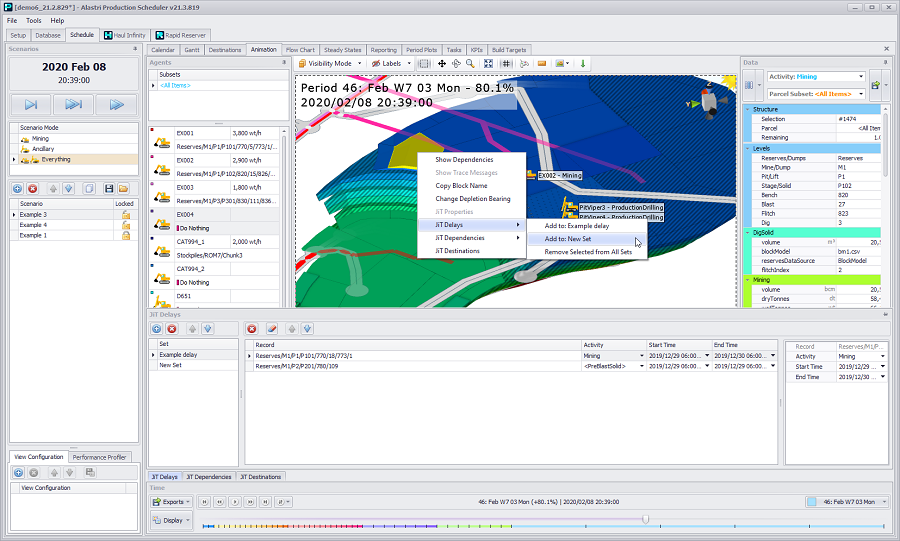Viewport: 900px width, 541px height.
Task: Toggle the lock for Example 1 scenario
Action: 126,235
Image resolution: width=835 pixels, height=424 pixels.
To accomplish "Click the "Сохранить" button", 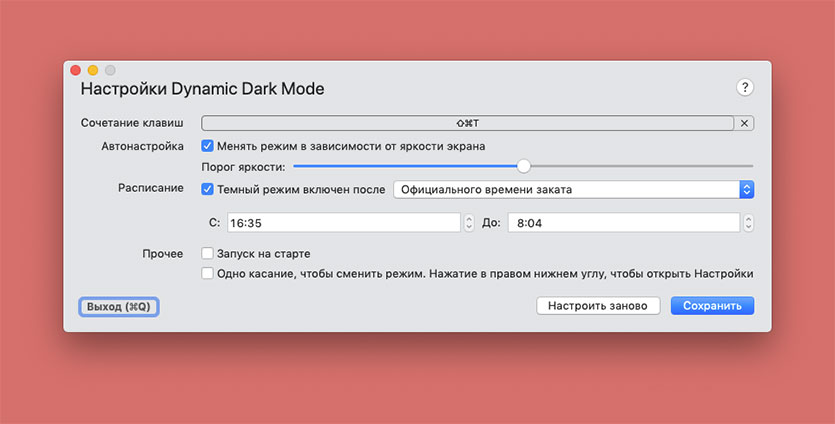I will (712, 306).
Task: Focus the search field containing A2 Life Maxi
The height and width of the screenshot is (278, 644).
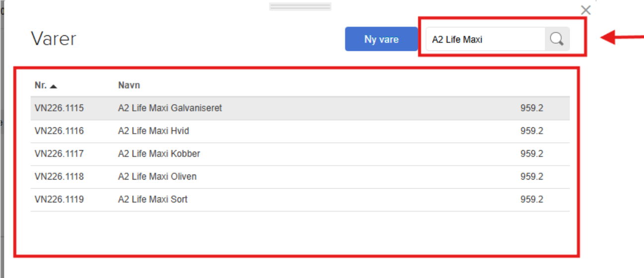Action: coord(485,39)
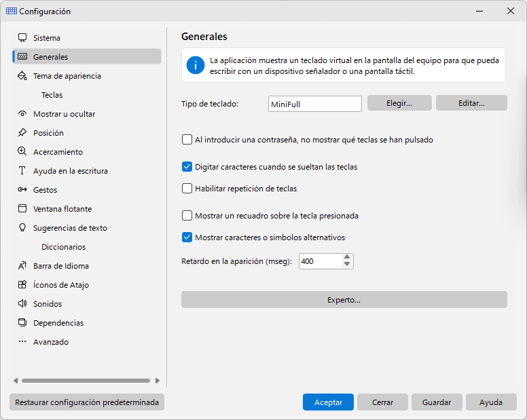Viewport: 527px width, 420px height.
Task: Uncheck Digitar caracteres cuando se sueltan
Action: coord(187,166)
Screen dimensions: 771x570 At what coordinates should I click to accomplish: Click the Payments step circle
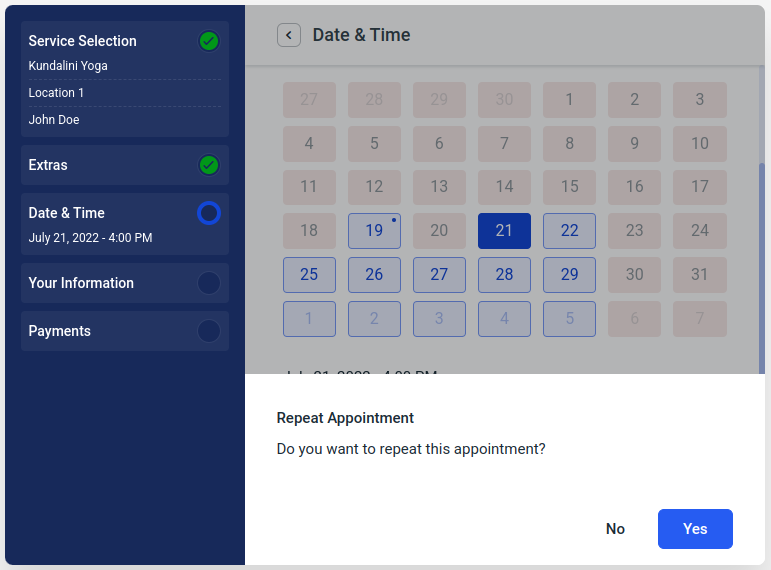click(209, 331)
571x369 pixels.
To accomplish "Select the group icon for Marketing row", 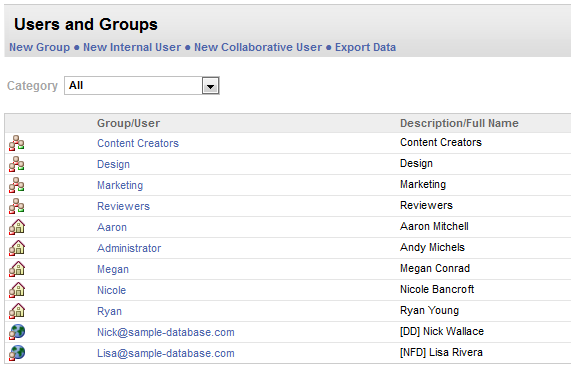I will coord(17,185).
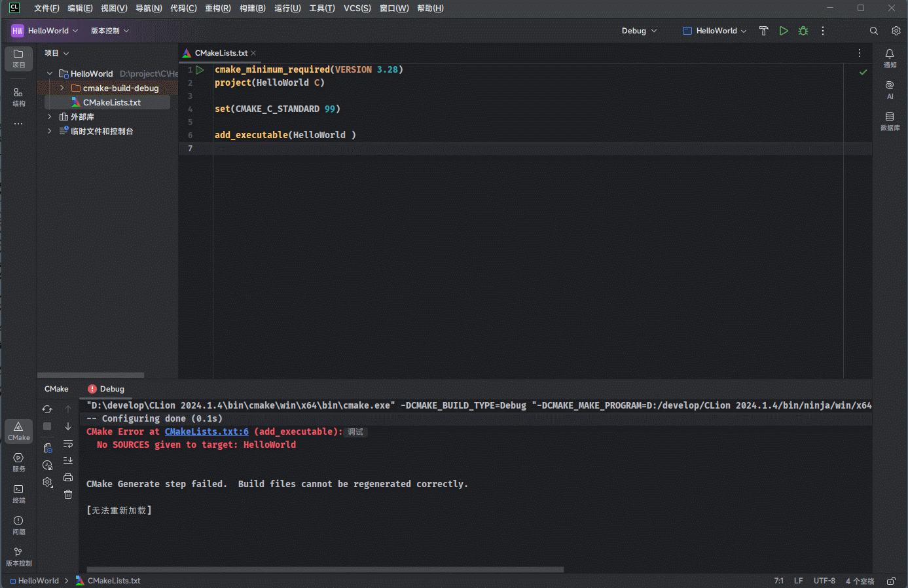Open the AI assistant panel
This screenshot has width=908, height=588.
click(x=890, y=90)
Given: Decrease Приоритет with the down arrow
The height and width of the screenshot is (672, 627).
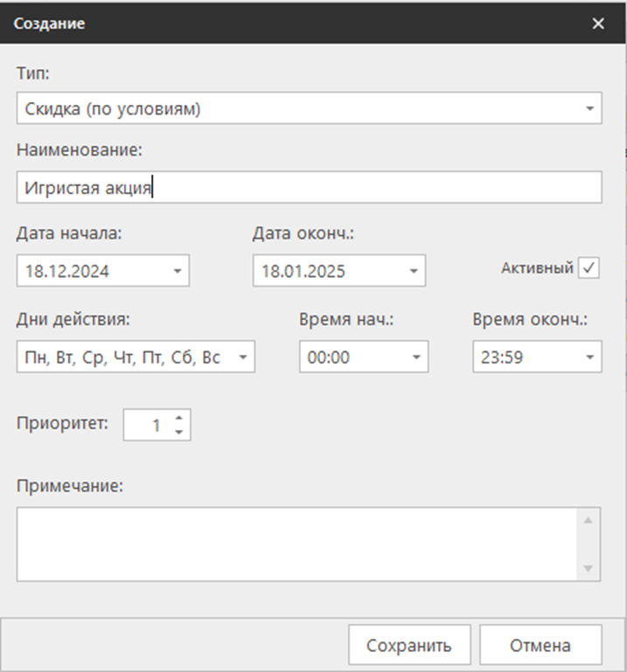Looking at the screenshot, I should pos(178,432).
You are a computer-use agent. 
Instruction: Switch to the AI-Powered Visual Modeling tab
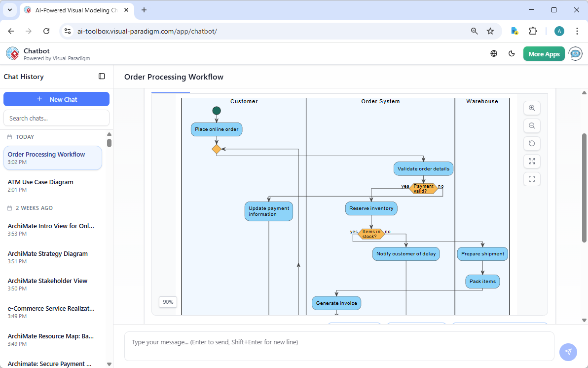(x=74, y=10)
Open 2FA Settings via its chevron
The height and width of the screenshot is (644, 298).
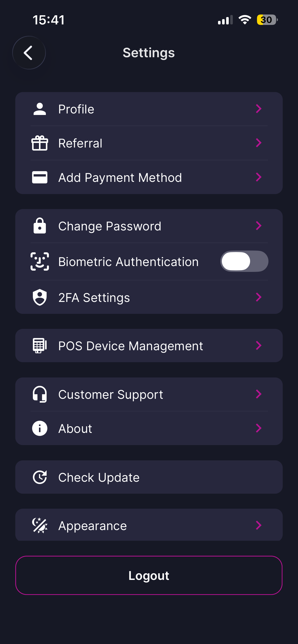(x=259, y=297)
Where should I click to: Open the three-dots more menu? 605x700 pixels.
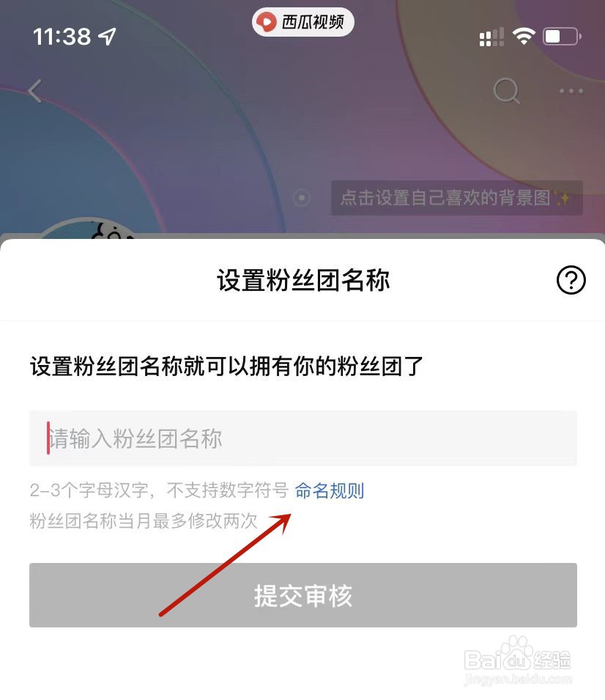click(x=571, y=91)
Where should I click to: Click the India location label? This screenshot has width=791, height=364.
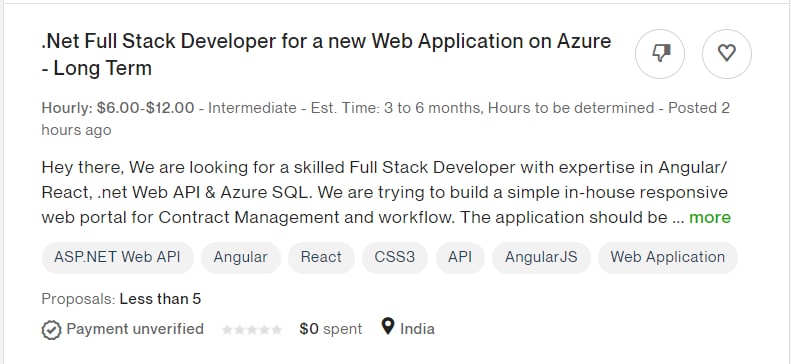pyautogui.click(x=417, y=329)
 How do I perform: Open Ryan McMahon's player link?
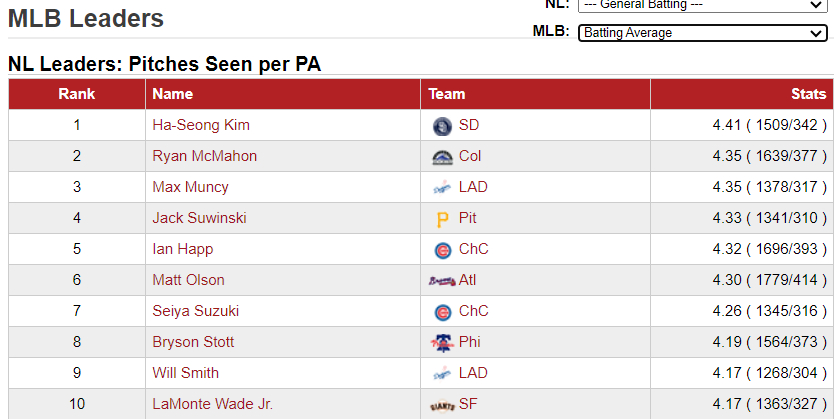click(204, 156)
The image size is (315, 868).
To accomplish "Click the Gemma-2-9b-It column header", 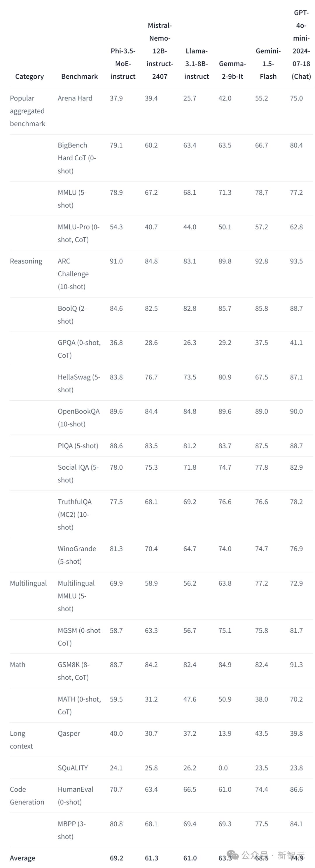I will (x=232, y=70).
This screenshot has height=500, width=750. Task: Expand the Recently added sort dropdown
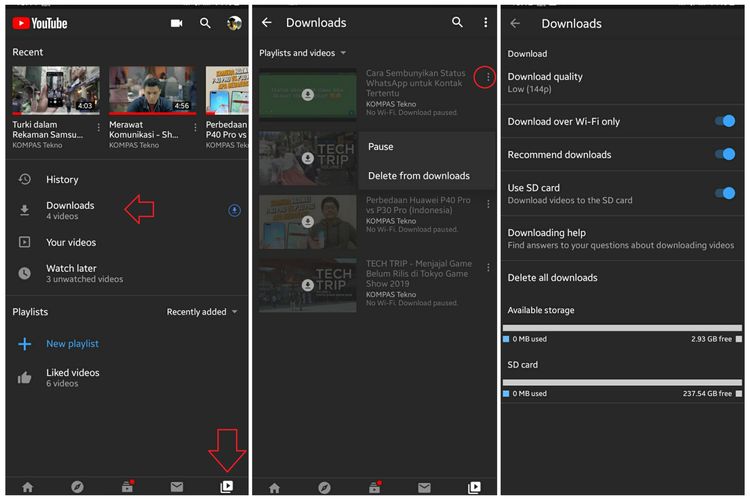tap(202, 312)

* _EXERCISE INSTRUCTIONS_:
Give again the stretch of lines above from the one with "Screen dimensions: 771x570" through the one with "571x369 pixels.", both ends kept, and copy no pictures.

* _RESULT OF THIS EXERCISE_:
Screen dimensions: 771x570 At what coordinates should I click to accomplish: Click the Payments step circle
click(209, 331)
571x369 pixels.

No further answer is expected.